# [What you have to do]
Please repeat, from the entries that follow, the lines from the one containing "Given: Select the" through the one containing "The height and width of the screenshot is (457, 678)." exactly, adding nothing.

# [Given data]
========

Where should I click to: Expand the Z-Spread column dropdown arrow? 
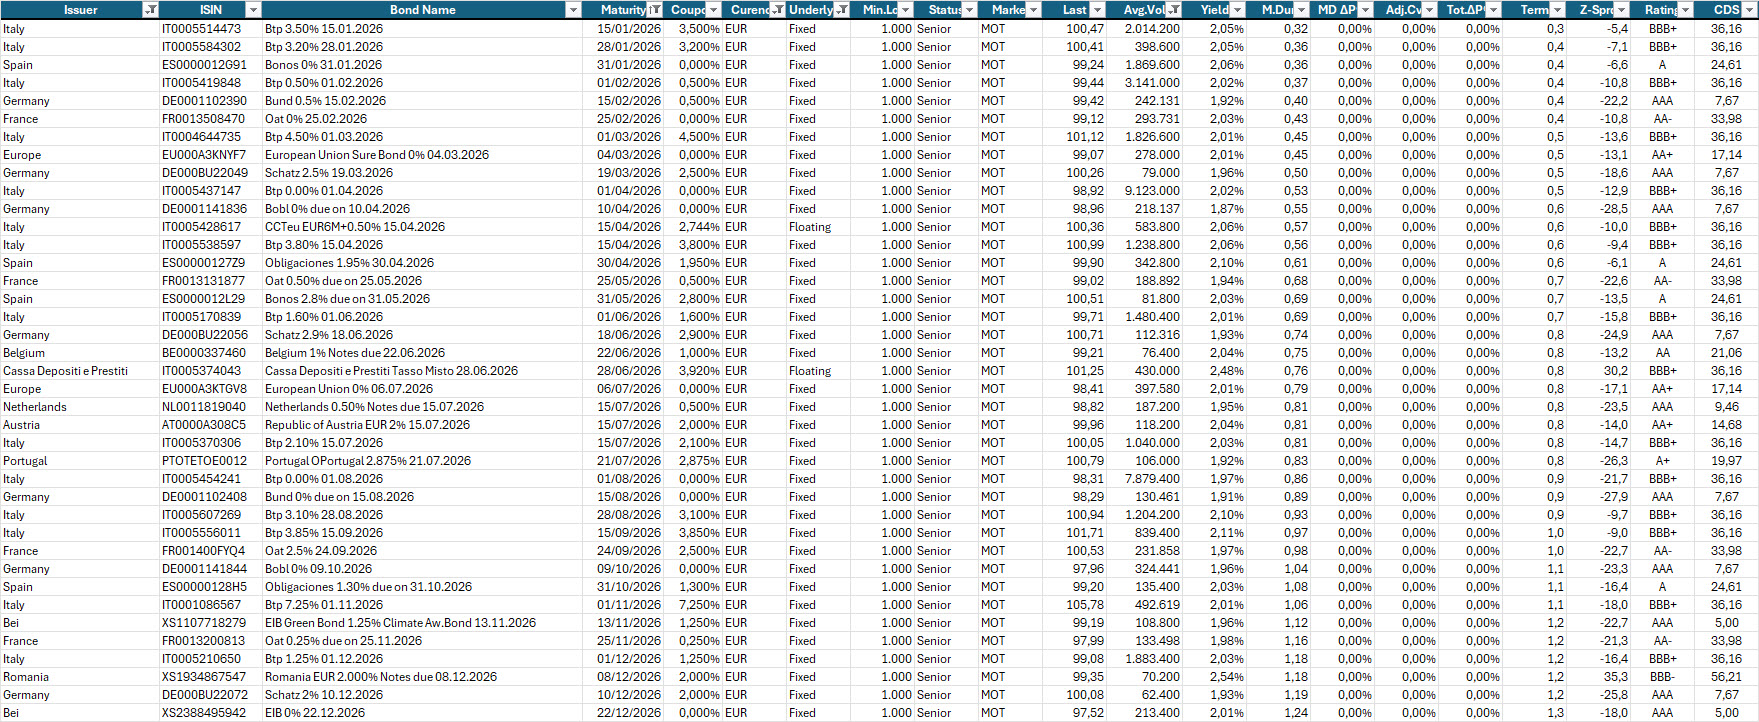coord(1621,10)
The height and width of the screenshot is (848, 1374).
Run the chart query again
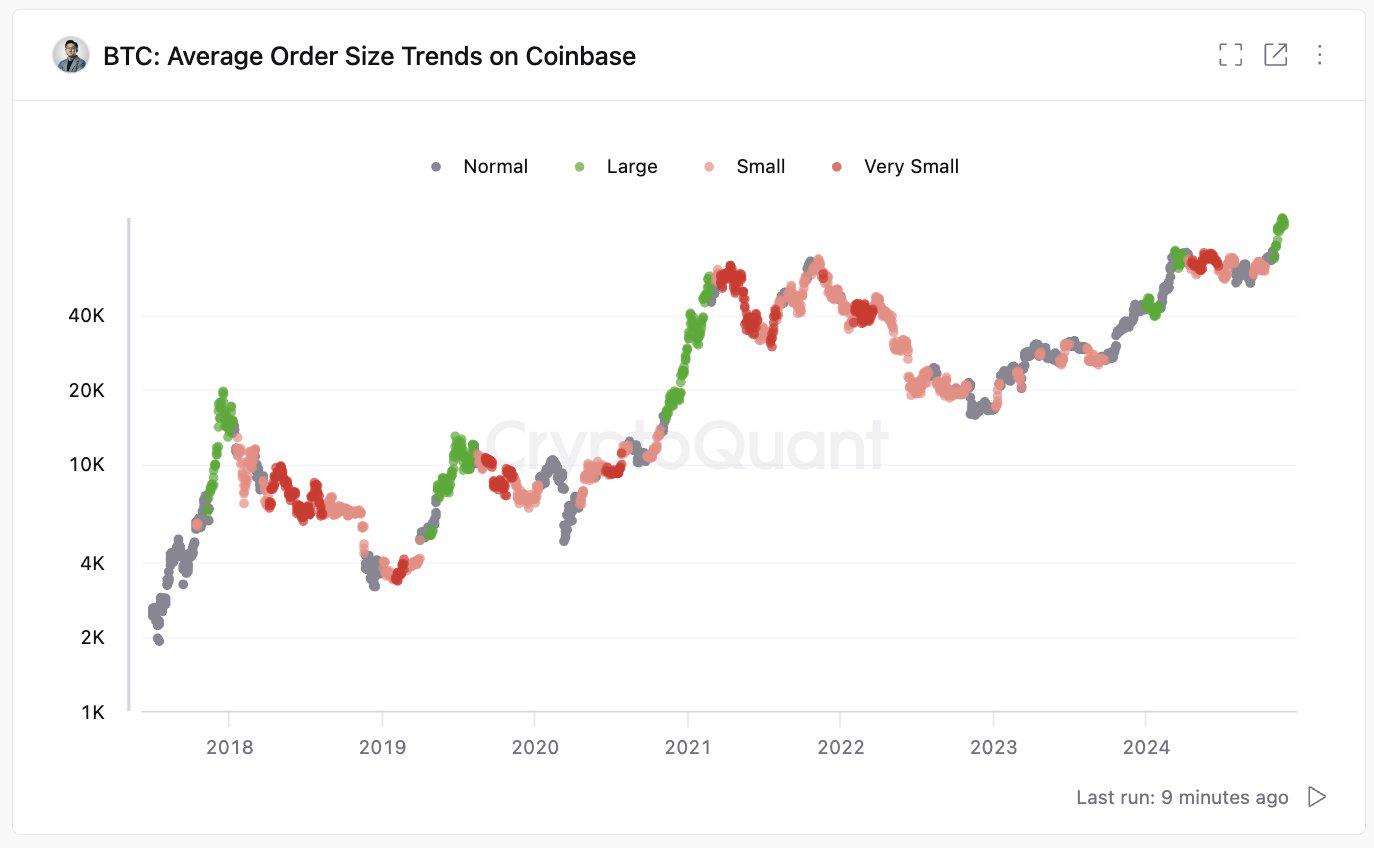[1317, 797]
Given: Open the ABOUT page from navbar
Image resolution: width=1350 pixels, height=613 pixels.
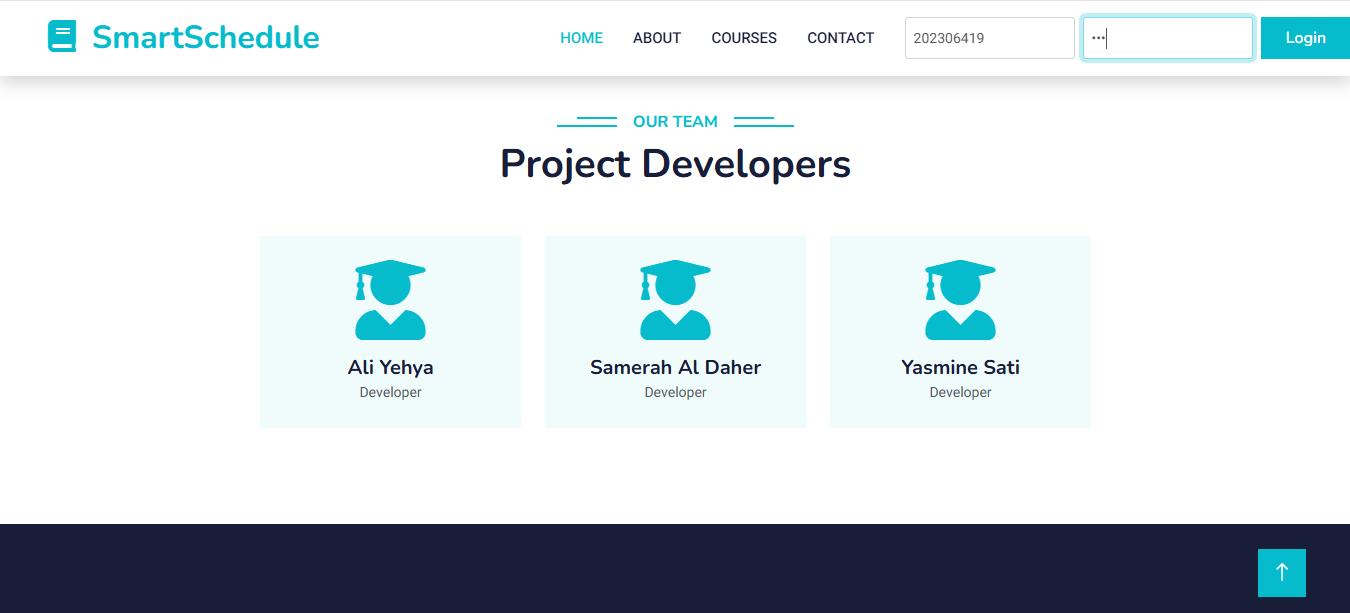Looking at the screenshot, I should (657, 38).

========

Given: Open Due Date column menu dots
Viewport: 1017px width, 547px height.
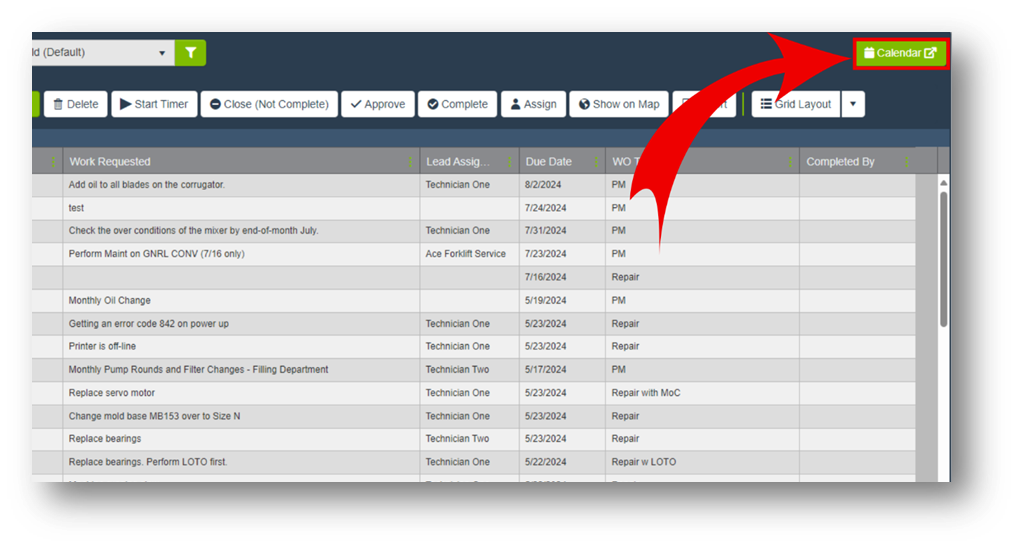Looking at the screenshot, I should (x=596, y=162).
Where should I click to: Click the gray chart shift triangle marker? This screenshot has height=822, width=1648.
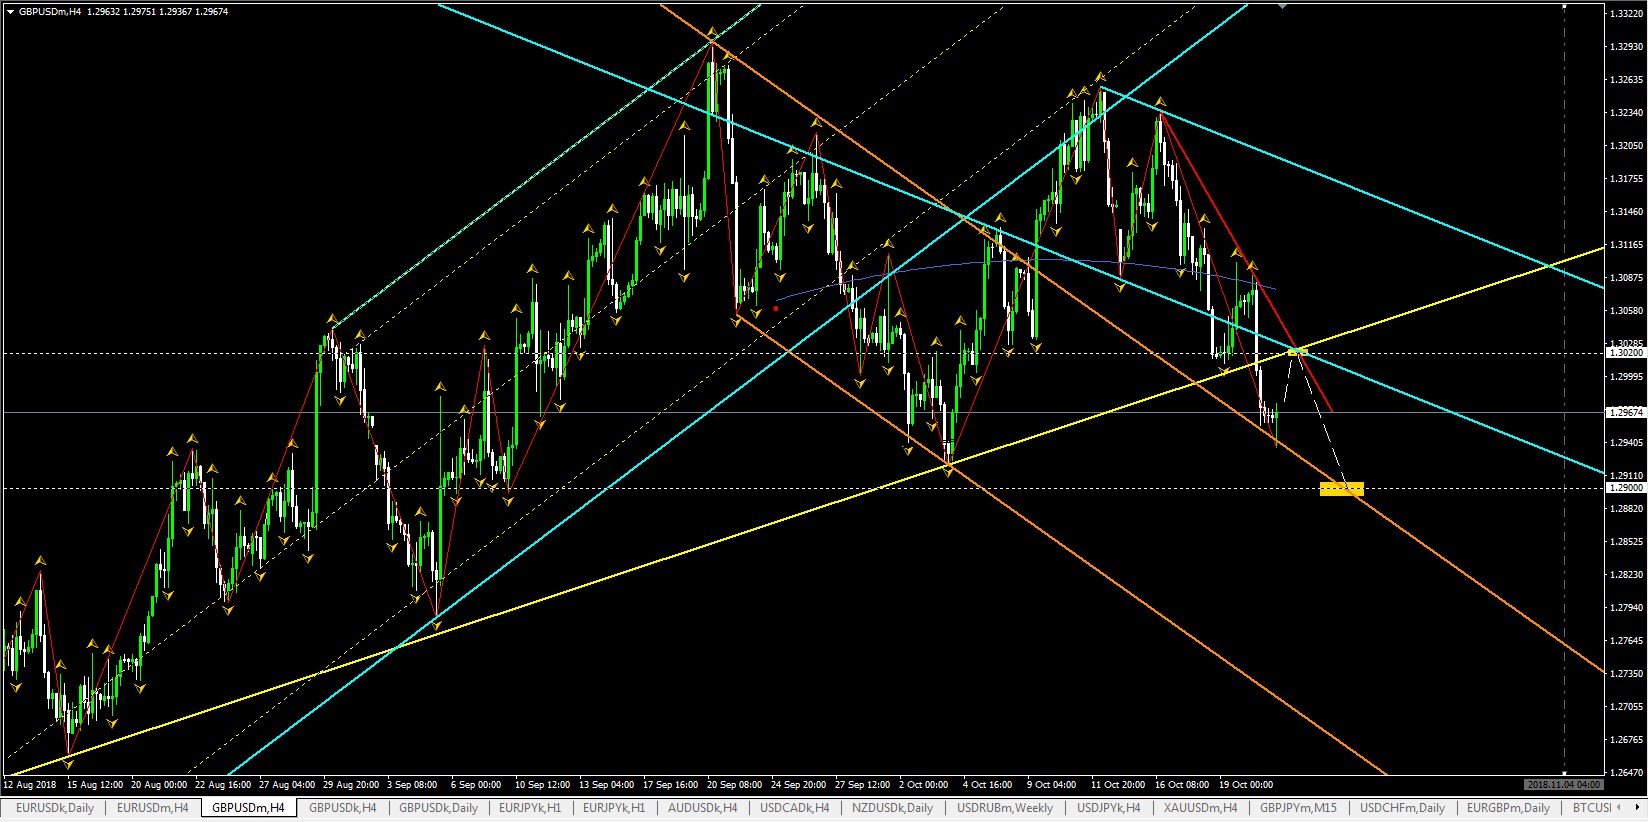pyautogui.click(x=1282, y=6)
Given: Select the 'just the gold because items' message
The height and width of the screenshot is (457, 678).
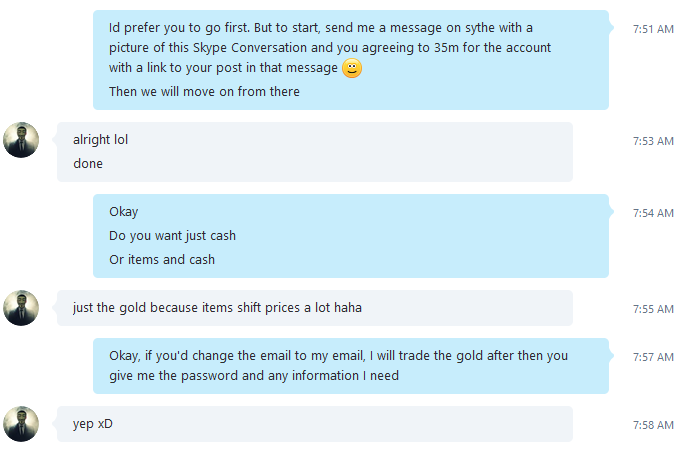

========

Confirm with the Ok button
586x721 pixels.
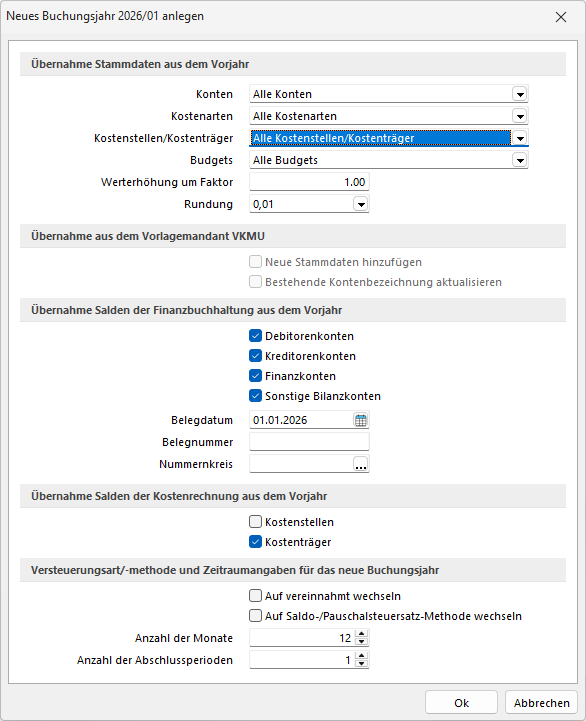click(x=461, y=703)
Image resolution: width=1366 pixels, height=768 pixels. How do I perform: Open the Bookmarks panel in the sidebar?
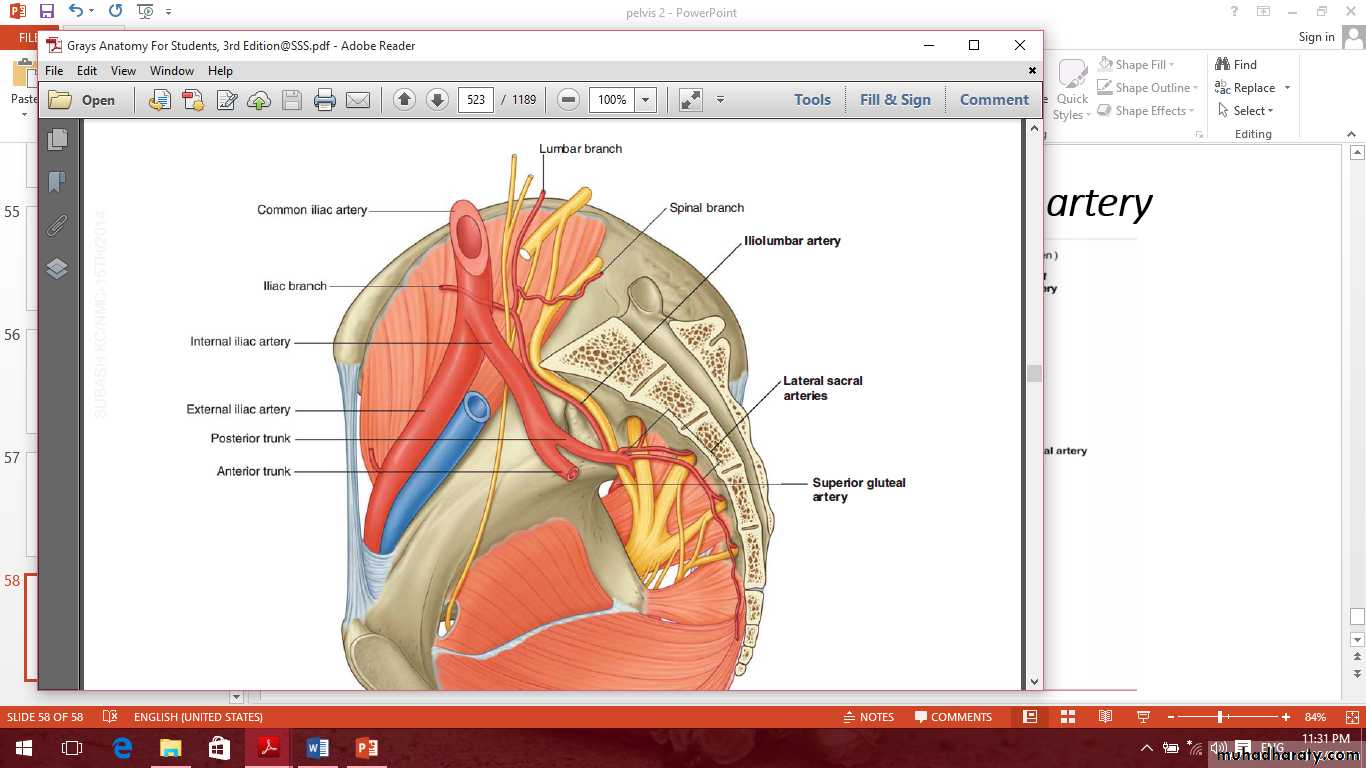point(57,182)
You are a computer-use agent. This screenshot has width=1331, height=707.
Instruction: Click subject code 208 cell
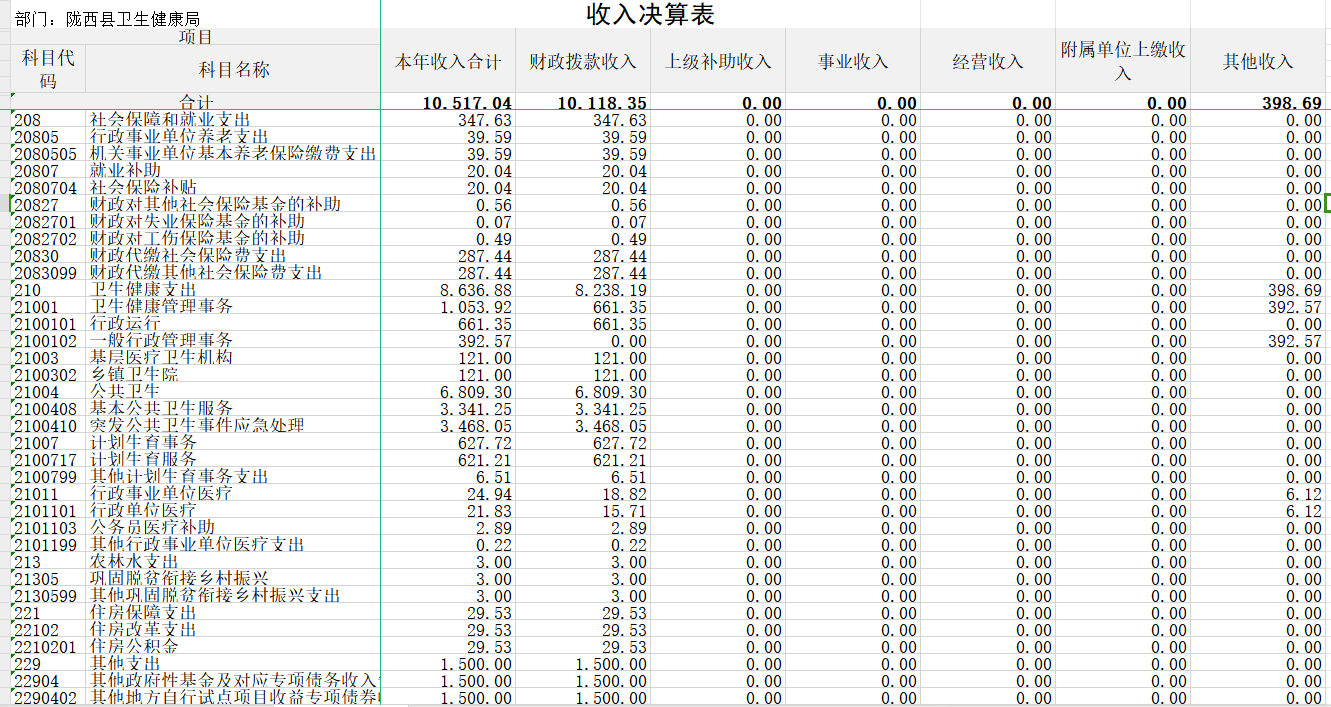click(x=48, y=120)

========

# [Exercise result]
Given: Select the 'just the gold because items' message
The height and width of the screenshot is (457, 678).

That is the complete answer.